輸血用血液製剤でHBV(B型肝炎ウイルス)感染が疑われた事例
(11月26日報告)について


.経緯
 平成16年11月26日、日本赤十字社から輸血(新鮮凍結血漿)によるHBV感染の疑い事例で患者が死亡した症例の報告があった。

.事例
 70歳代の男性。原疾患は消化器腫瘍(転移性肝癌を含む。)。平成16年3月12日から15日まで4日間に亘り、プロトロンビン時間延長のため、輸血を(新鮮凍結血漿合計36単位23本)受ける。
 輸血前の血液検査(2月28日)では、HBs抗原検査陰性であったが、平成16年10月4日に肝機能検査値異常がみとめられ、黄疸を呈したため、10月8日に検査したところ、HBs抗原陽性、HBs抗体陰性が確認され、急性B型肝炎と診断された。11月17日に右大量胸水を呈した後、呼吸状態悪化により死亡した。また、平成15年5月の手術の際にも新鮮凍結血漿2単位22本、赤血球MAP2単位3本の輸血を受けている。

.状況
(1) 輸血された血液製剤について
(1) 当該患者には平成16年3月の輸血時に23人の供血者から採血された新鮮凍結血漿を輸血。
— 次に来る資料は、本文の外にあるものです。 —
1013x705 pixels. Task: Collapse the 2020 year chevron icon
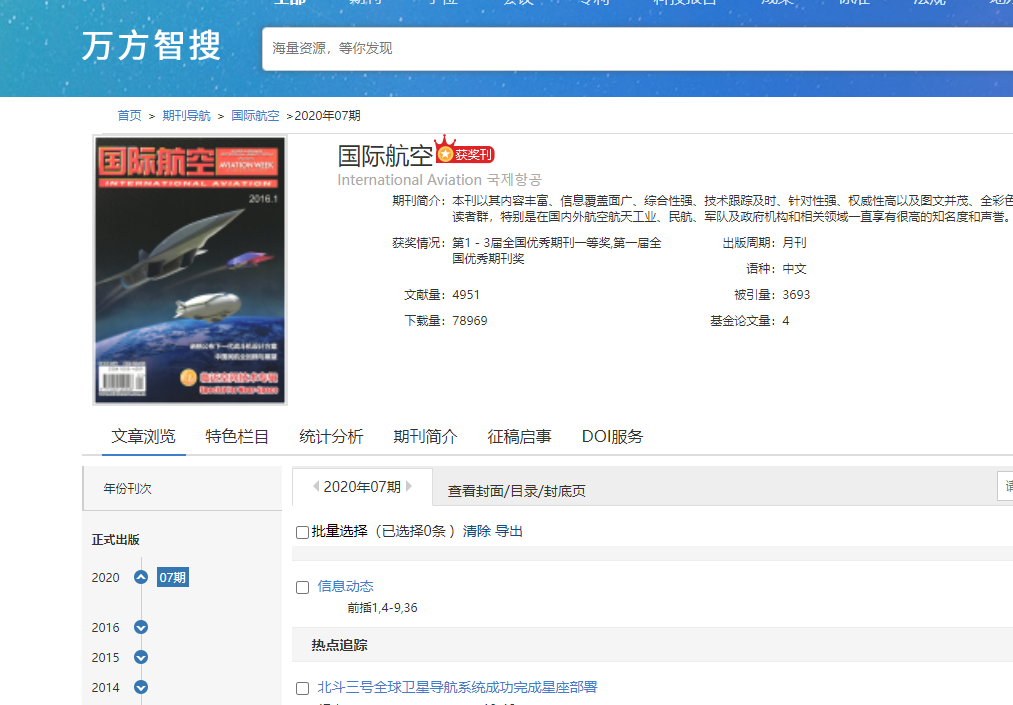pos(141,577)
また、平成15年5月に25人の供血者から採血された新鮮凍結血漿及び赤血球MAPを輸血。
(2) 平成16年3月輸血の供血者と同一の供血者に由来し、同時に製造された原料血漿は2本が確保、10本は使用済み、新鮮凍結血漿10本及び赤血球MAP23本は全て医療機関に提供済み。
(3) 平成15年5月輸血の供血者と同一の供血者に由来し、同時に製造された原料血漿21本は使用済み、新鮮凍結血漿6本及び赤血球MAP22本は全て医療機関に提供済み。
(2) 48人の供血者について
(1) 平成16年3月の輸血時の供血者23人のうち、12人が再献血し、再献血時の検査結果はHBV関連検査陰性であった。
(2) 平成15年5月の輸血時の供血者25人のうち、15人が再献血し、再献血時の検査結果はHBV関連検査陰性であった。
(3) 供血者個別NATの試験結果
(1) 平成16年3月の輸血時の供血者23人の供血時の保管検体について、個別NATを実施したところ、すべて陰性であった。
(2) 平成15年3月の輸血時の供血者25人の供血時の保管検体について、個別NATを実施したところ、すべて陰性であった。

.今後の対応
(1) 供血者48人のうち、21人の再献血・検査に係るフォローを行う。
(2) 血液の安全対策の推進
 「輸血医療の安全確保のための総合対策」を着実に実施する。
(3) その他
(1) 受血者の輸血後検体(10月12日)を確保し、再検査したところ、HBs抗原(+)、HBs抗体(−)、HBc抗体(+)、HBV−DNA(+)であった。
(2) 受血者の肝癌については、平成15年に施術され、平成16年10月の腹部CTでは再発が認められておらず、肝癌と肝障害との因果関係はないものと考えられる。。